Turf War
Many of the national liberation movements that dominated the news throughout the 20th century have given up the gun. Others have risen to take their place.

Three Basque ETA militants demonstrate support for the “definitive cessation” of conflict announced in 2011. (Steve Liss / Getty Images)
North America
Movement: Quebecois nationalism
Location: Quebec, Canada
Description: While Francophone nationalism has long run through Canadian history, the Quebec sovereignty movement has its roots in the Quiet Revolution that transformed the province’s economy, politics, and culture in the 1960s. The Parti Québécois (PQ), formed in 1968 and first elected in 1976, was ideologically centered on the project of formal separation from Anglophone Canada — though an independence referendum failed in 1980 and 1995. Meanwhile, leftist separatist groups like the Front de libération du Québec also fought for an independent Quebec — though many prominent radicals involved in the movement were imprisoned following the Montreal Stock Exchange bombing, which injured 27, and the October Crisis, which culminated in the murder of labor minister Pierre Laporte in 1970.

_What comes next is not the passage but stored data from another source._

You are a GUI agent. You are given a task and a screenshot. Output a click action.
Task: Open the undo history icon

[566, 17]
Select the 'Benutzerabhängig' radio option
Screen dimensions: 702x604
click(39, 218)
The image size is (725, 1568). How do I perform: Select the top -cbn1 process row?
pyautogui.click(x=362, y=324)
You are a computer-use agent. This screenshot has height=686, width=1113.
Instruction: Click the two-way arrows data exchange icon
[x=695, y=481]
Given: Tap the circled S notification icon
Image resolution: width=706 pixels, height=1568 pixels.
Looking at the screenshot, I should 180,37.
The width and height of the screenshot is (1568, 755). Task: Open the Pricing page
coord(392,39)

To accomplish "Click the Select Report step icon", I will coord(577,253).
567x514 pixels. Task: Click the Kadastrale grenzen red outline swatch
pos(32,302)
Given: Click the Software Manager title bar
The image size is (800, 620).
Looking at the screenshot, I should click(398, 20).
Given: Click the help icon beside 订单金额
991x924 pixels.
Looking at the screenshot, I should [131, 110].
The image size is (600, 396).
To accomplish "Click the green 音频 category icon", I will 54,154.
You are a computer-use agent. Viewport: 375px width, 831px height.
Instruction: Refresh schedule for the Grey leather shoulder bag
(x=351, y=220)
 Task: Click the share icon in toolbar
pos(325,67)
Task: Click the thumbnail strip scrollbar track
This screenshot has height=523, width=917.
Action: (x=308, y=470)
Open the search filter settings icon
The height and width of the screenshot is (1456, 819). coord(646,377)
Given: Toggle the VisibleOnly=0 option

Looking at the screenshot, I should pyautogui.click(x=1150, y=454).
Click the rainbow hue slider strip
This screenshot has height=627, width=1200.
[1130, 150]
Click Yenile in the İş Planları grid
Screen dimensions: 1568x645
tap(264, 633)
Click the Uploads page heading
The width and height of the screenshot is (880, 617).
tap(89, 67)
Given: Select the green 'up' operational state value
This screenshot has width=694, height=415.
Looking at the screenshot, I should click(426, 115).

Demands: Independent Quebec state
Status: Though Quebecois nationalism was once a largely youthful movement, the average sovereigntist today is over 55. Parts of the movement have swung rightward since the 1970s, adopting vitriolic anti-immigrant rhetoric — a far cry from the xenophilia that characterized the movement in the 1980s, when a PQ minister famously wrote that “[Montreal’s] old heart will beat again thanks to [immigrants].” Recent polling placed pro-sovereignty sentiment in Quebec at a historic low.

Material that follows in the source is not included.